ミッションたぶんPossible

どこにでもいるシステムエンジニアのなんでもない日記です。たぶん。

本を読むときは頭をカラッポにしないと頭の中でツッコミが止まらなくなって最終的に挫折する

 こないだ友人と飲んだ時に話題に上った話です。その場の全員がIT勉強会のコミュニティで知り合った仲で、必然的に話題もそっち方面になったのですが、そのときは「研修」の受け入れ方というか受講する際の姿勢が話題のひとつになりました。
 

 ITシステムの開発には「スクラム」という開発プロセスフレームワークがあります。「アジャイル」という組織のカルチャーを指すキーワードとセットでIT業界で採用される*1ケースが昨今多くなっているのですが、アジャイルスクラムもそれ以前の開発スタイルとはマインドセットからして大きく異なるんですね。なので、「認定スクラムマスター研修」みたいなセミナーに、そういう「それ以前の開発スタイル」しか体験してこなかった人が会社の金で参加したりすると、かなり面食らうのだそうです。ま、そりゃそうですよね、システム開発と言う目的は同じなのに、今まで自分がやってきた仕事の進め方と全然違うやり方を教えられるわけですから。参加者は、教わるやり方で本当に上手く行くのか……もっと言えば、自分たちがこれまで培ってきた仕事が新しいやり方で台無しにされんじゃないか、と懐疑的になり、疑心暗鬼になり、その姿勢としてセミナー講師を質問攻めにするんだそうです。だから研修は表面的には非常に活発になる。でも当の参加者は、疑問点や不安点のリストで頭が埋め尽くされており、実際研修が終わってみると、払った費用分には到底見合わない程度の学びしか得られない、アジャイルスクラムが全く身についていない、なんてことがあるんだそうです。さもありなん。




 このエピソードに対する友人の一人の指摘が鋭かったです。友人曰く

 「このケースの場合、参加した人のそれまでの成功体験というか身についた体験が邪魔しちゃってるんでしょうね。本来は終わりまで講習受けて全部受け入れて身についてから『さあじゃあ今までの方法とは何が違くて何が良くて何が悪いんだろ?』って比べるのがフェアじゃないですか。それを教わった端から自分の体験と比較して、あれがダメだ、これは役に立つのか、なんて全体像も見えないうちにいちいち比べてたら、そりゃなんも頭に入ってこないですよ。

 それを受けてもう一人の友人曰く

 「俗に言う『Unlearn』ができてない状態で研修に臨んじゃってるってことですね。

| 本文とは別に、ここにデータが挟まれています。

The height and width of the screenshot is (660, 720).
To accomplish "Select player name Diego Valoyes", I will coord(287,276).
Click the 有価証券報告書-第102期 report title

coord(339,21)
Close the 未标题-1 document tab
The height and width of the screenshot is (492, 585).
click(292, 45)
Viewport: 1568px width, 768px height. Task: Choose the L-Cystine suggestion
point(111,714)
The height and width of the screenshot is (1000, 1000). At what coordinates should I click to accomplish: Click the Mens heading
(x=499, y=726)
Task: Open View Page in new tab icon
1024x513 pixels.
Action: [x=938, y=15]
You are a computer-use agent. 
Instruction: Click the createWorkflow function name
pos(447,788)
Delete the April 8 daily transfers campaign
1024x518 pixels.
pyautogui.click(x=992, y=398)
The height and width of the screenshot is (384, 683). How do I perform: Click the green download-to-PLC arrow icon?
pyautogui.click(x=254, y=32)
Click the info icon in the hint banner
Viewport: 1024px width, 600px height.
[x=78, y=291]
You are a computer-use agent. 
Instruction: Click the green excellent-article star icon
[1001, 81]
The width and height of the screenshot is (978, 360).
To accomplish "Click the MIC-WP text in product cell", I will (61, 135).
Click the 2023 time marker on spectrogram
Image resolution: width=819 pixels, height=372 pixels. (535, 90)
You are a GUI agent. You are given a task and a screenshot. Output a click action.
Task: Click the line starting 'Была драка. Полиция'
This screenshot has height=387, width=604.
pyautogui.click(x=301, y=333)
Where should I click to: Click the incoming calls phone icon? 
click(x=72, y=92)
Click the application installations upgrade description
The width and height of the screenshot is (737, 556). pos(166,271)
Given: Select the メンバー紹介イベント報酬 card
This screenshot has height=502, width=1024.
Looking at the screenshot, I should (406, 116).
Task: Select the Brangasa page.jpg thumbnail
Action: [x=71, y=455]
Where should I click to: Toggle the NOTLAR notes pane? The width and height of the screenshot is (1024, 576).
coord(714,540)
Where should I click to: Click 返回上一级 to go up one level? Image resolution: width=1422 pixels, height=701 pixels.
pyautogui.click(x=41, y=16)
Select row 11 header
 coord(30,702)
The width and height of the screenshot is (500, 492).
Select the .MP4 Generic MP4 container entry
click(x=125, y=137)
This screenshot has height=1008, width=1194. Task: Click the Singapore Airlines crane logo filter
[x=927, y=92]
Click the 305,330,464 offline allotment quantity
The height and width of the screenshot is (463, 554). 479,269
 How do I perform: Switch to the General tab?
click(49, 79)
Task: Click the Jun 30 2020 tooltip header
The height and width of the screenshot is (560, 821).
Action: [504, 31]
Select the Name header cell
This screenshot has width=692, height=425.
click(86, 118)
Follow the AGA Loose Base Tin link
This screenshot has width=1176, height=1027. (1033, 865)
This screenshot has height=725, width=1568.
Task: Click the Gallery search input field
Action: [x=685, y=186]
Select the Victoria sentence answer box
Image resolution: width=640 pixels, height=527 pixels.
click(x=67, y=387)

 「Unlearn」とはそれまで身についた知識や体験を一回横に置いて、目の前の学びの機会に対してまっさらな気持ちで臨む、という準備のことです。詳しくは以下の記事を参照してみてください。


project.nikkeibp.co.jp


 この「Unlearn」、言葉自体はよく耳にしていたんですが、オレ自身それまでピンと来ていませんでした。学びを捨てて学びを得る?我ながらちょっとピントの外れた理解をしていたんです。が、このエピソードを通して考えると、なるほど「Unlearn」の重要性は非常に良く分かります。



 と、ここまで話していて、オレ自身の「読書」の時にも、前述の研修受講者と同じことが起こっているんじゃないか、と思い至りました。
 オレがよくあるのが、本を読んでいると記述内容にツッコミを入れたくなることが頻繁に起こるのです。ツッコミの対象が気になって読み進まず、粗探しをはじめ、やがて本の話の流れを忘れて章のはじめまでページを戻し……なんてことを繰り返しているうちに、その本を読む意欲を失ってまた積読の山に戻す、ということを繰り返してしまうのです。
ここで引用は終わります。